One of the most boring and pedestrian films i have ever seen.

how stupid do they think the person watching the film is? do they have to explain AND then show us what or how something was achieved.

it was like being at school again and my english teacher was reading bits of a book to the class, then he would explain.

boring!!!

Ah Rich - wink wink - I see that you have been gotten to by the powerful Dan Brown secret organisation that is looking to refute the majority of nagative reviews by otherwise sane critics...
;-)

Honestly I just don't think it is as bad as everyone makes out. What does make the experience poor is every having read the book beforehand.

I think that you are right about that Rich, having read it beforehand, knowing exactly what will happen made me feel as if "well then, what else is there to see?" But on the merits of how the film was made like the going back in time thing was quite good IMO.

Guys,

why should we base the film on whether we have seen the book? do they need to release one film for people who have read the book and one for people who haven't ok, maybe a little strong.

but i think they aimed it at the lowest possible denominator, i.e. me. and it was still boring.

the book wasn't that complicated, so making a film that explained just about everything about it makes for a boring film.

not a bad film, just a boring one. didn't get my £4.50 worth of entertainment, more like like a £2.21

I dont think it was a bad film either, just rather slow to my liking.

The point is Pablo if they recreate the book exactly and you've already read the book then there are no surprises. To quote Radiohead.

Hence there's no tension, no twist, it won't work because you know every step.

That's not to say you won't appreciate what it is. I watched Sixth Sense for the first time already knowning beforehand the ending. I still loved it.

Rich,

i agree that i had read the book and new the twists. but for an adventure/thriller i only jumped once. and i scare really easily.

the film(and the book) feels like its been written to accomodate advert breaks or see the second half tomorrow.

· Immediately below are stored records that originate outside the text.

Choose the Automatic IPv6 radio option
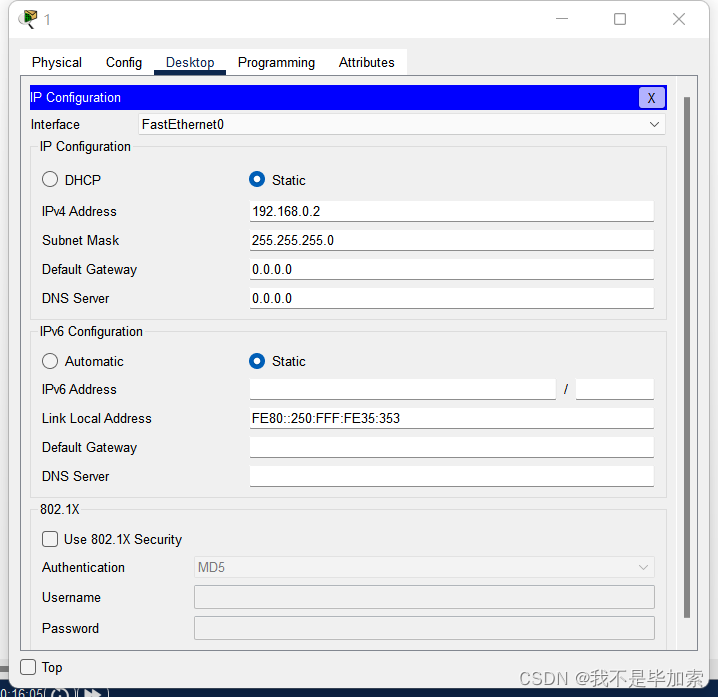718x697 pixels. [x=50, y=361]
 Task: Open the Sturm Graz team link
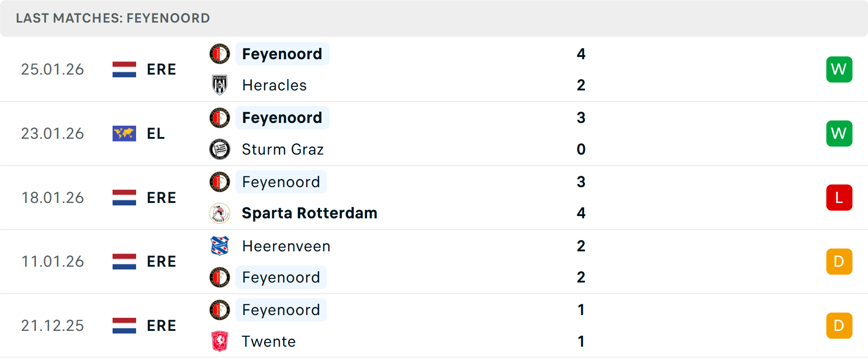283,149
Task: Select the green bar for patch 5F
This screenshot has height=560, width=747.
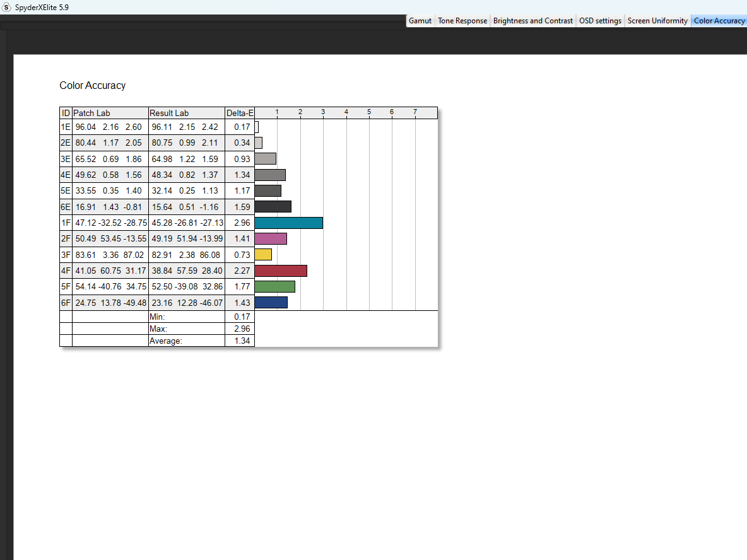Action: point(275,286)
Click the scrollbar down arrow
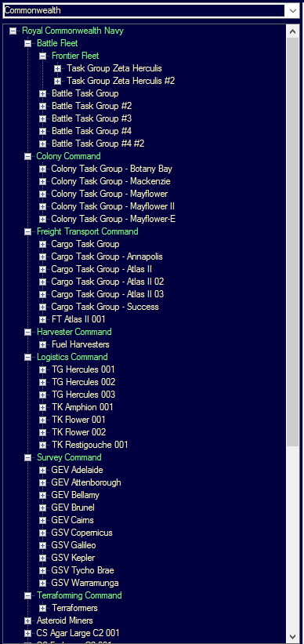The width and height of the screenshot is (304, 644). [x=292, y=636]
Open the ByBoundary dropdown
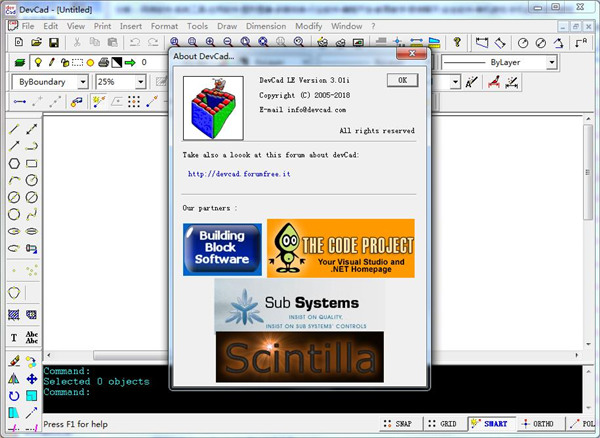 coord(82,82)
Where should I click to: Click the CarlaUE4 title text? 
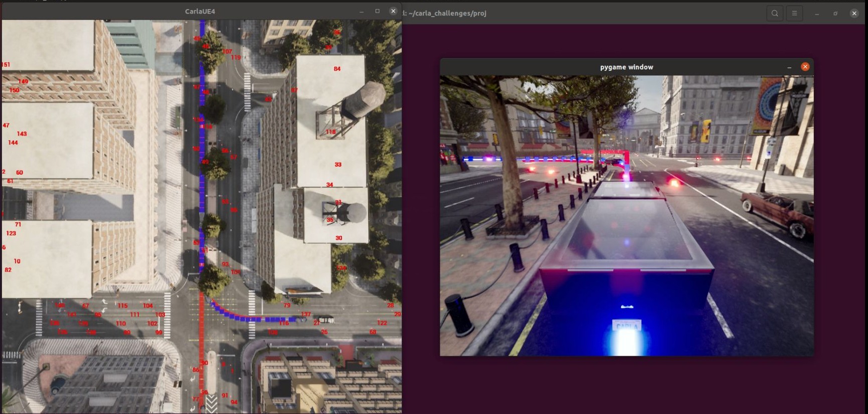point(200,11)
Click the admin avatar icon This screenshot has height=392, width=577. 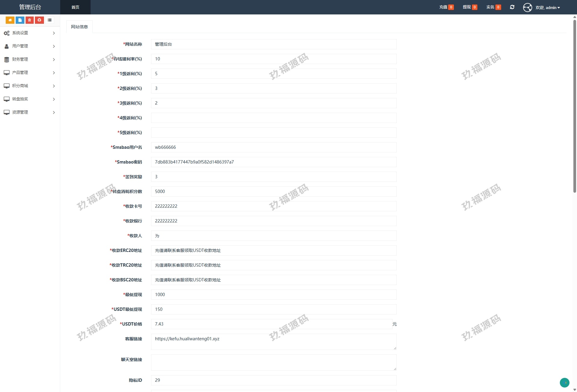[527, 8]

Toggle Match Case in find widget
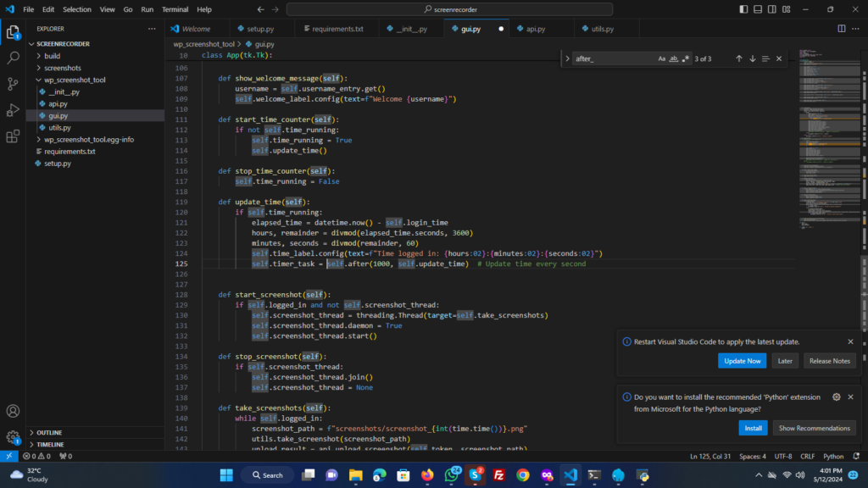[662, 58]
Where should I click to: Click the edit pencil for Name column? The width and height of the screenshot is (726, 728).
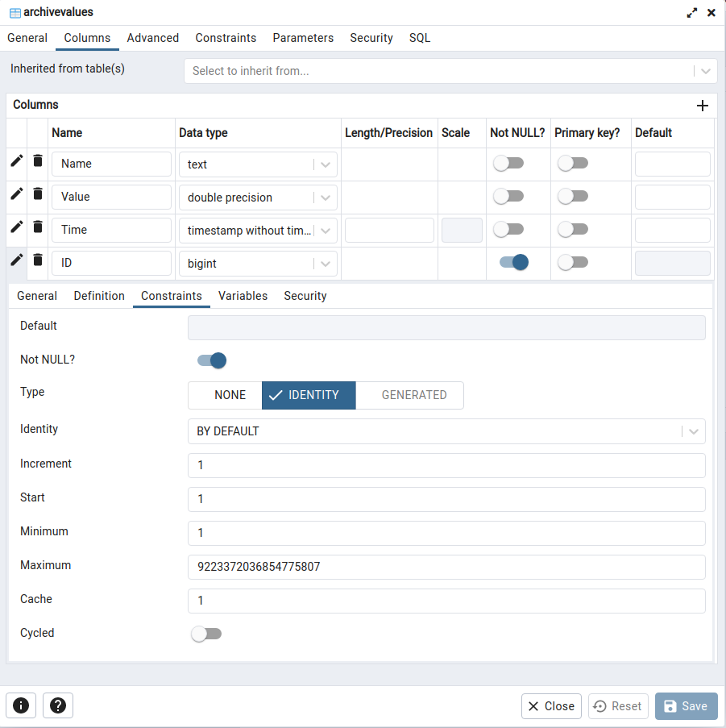16,160

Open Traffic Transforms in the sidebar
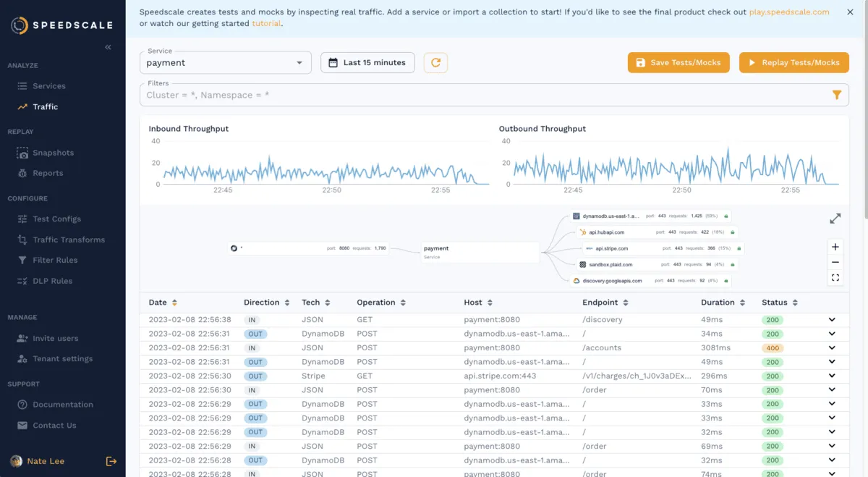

i.e. i think its a good two part tv series but a mediocre film

I've been thinking about that too Pablo, there was just way too much information to cram in a 2 1/2 hour film. As per your suggestion, perhaps not a tv series that will run for a whole season, but say a two-part tv movie, like what they did to Pride and Prejudice years before.

The movie was ok. The book was muhc better, though.

The movie and book are great stories, and magnificent works of FICTION. A TV series or anything of that nature isn't needed. If people want to know more about the story they could read the book. If they wished to know the true history, and seperate the massive amount of fiction intertwined into the story, from the truth; then they could open a book seperating the two, take a gander on many internet sites dispelling this old rumor that has no ancient documentation, or simply watch the History Channel specials.

Good Fiction, though.

Hi John, the reason that maybe doing DVC as a series would be much better is that because it was too long and drawn out as a movie, at least for some of us. If it was made into a tv-movie which had 2 parts, then you can understand why it has to be long. Thank you for highlighting that it is a work of fiction. And welcome to the Filmstalker!